## Problem
In the STAPL-3D demo notebook, what kind of file is preferred for defining STAPL3D parameters?

## Given passage
# STAPL-3D feature extraction demo

This notebook demonstrates the core components of the STAPL-3D feature extraction module.

If you did not follow the STAPL-3D README: please find STAPL-3D and the installation instructions [here](https://github.com/RiosGroup/STAPL3D) before doing this demo.


Let's start with some general settings and imports.

In [None]:
# Show all output
from IPython.core.interactiveshell import InteractiveShell
InteractiveShell.ast_node_interactivity = "all"

# Imports.
import os
import yaml
import urllib.request
from pprint import pprint

# Yaml printing function.
def yprint(ydict):
    """Print dictionary in yaml formatting."""
    print(yaml.dump(ydict, default_flow_style=False))


First, define where you want the data to be downloaded by changing *projectdir*; default is the current demo directory. The name of the dataset is *'HFK16w'* (for Human Fetal Kidney - 16 weeks). We create a directory for the dataset and jump to it.

In [None]:
projectdir = '.'
dataset = 'HFK16w'

datadir = os.path.join(projectdir, dataset)

os.makedirs(datadir, exist_ok=True)
os.chdir(datadir)
f'working in directory: {os.path.abspath(".")}'


We define STAPL3D parameters preferably using a [yaml](https://yaml.org) parameter file. It has a simple structure and can be parsed in Python and `bash`. We will download the example, read it into a dictionary structure and list all the main entries in the file. 

In [None]:
parameter_file = f'{dataset}.yml'

# Download the yml-file.

## Data block

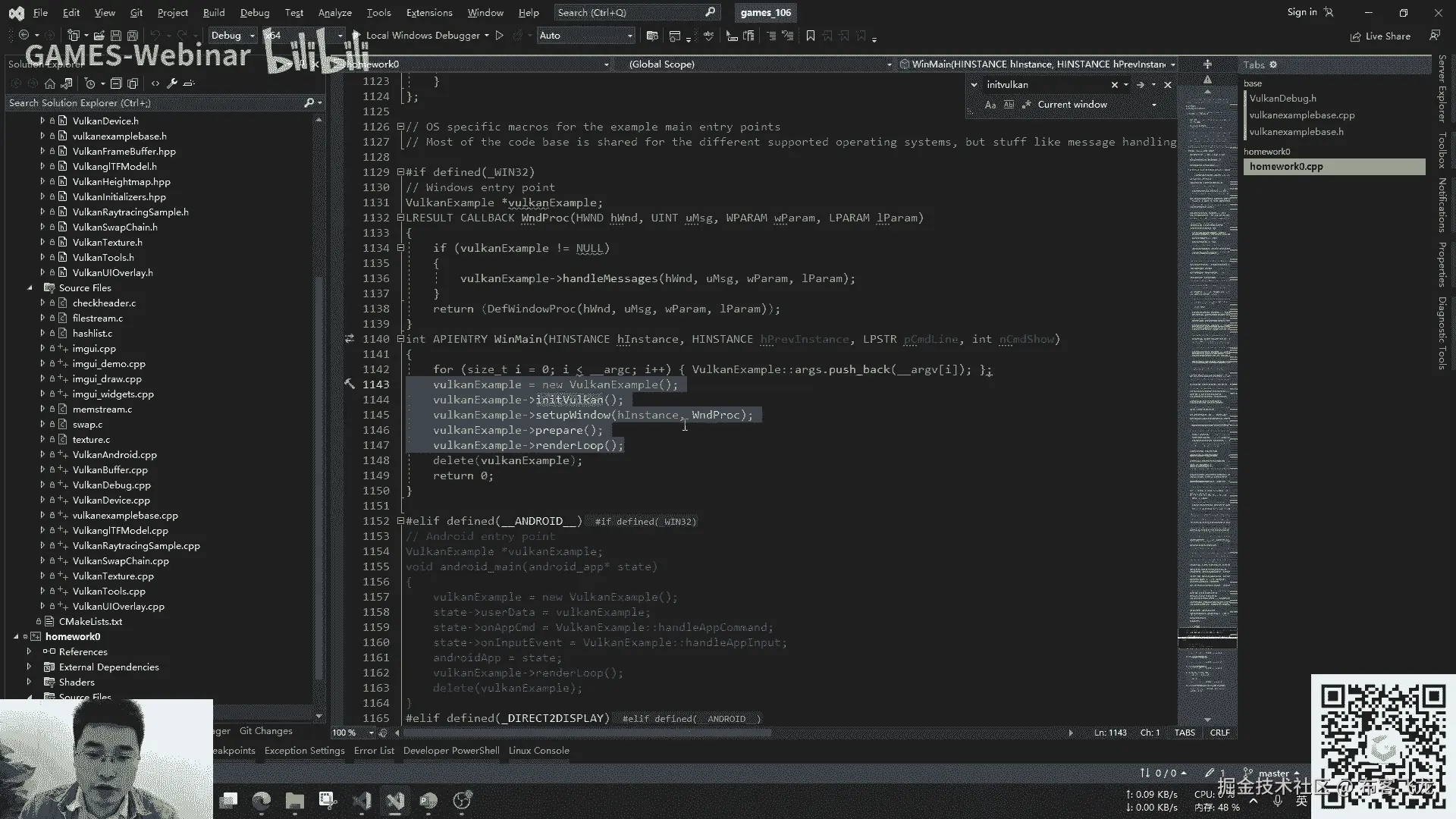Viewport: 1456px width, 819px height.
Task: Open the Current window search scope dropdown
Action: [x=1153, y=105]
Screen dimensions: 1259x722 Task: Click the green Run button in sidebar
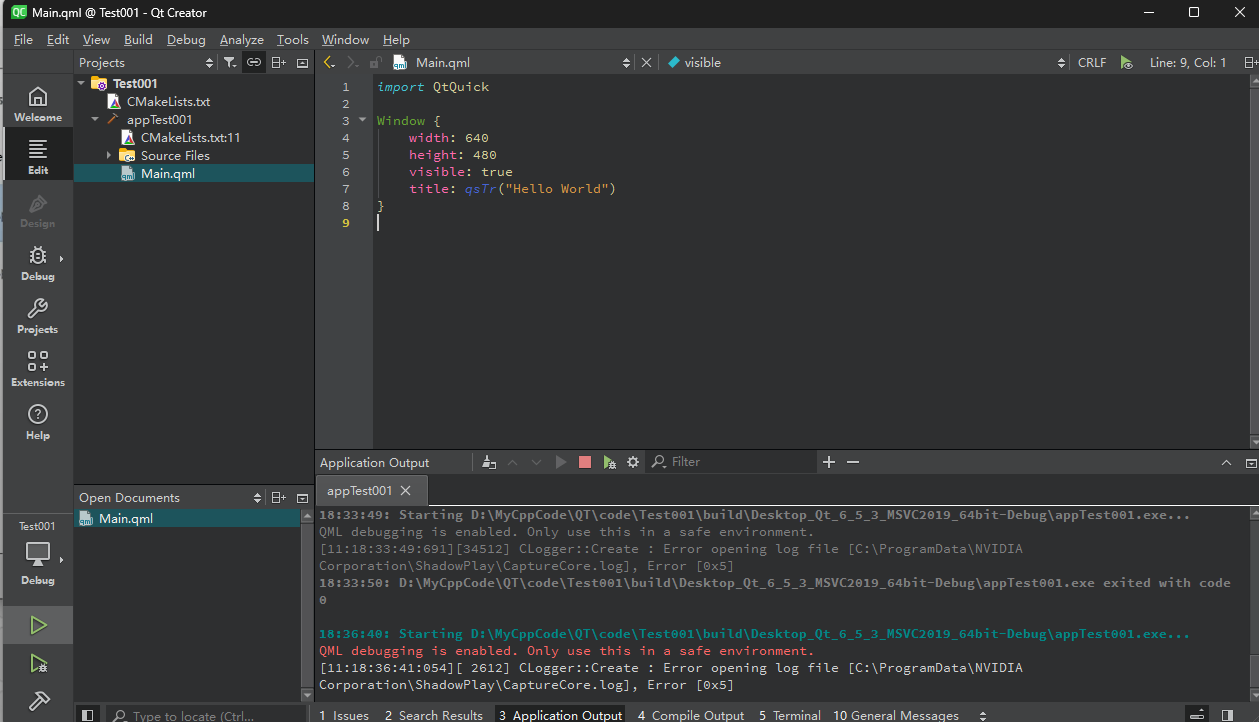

## Correct answer
A yaml parameter file.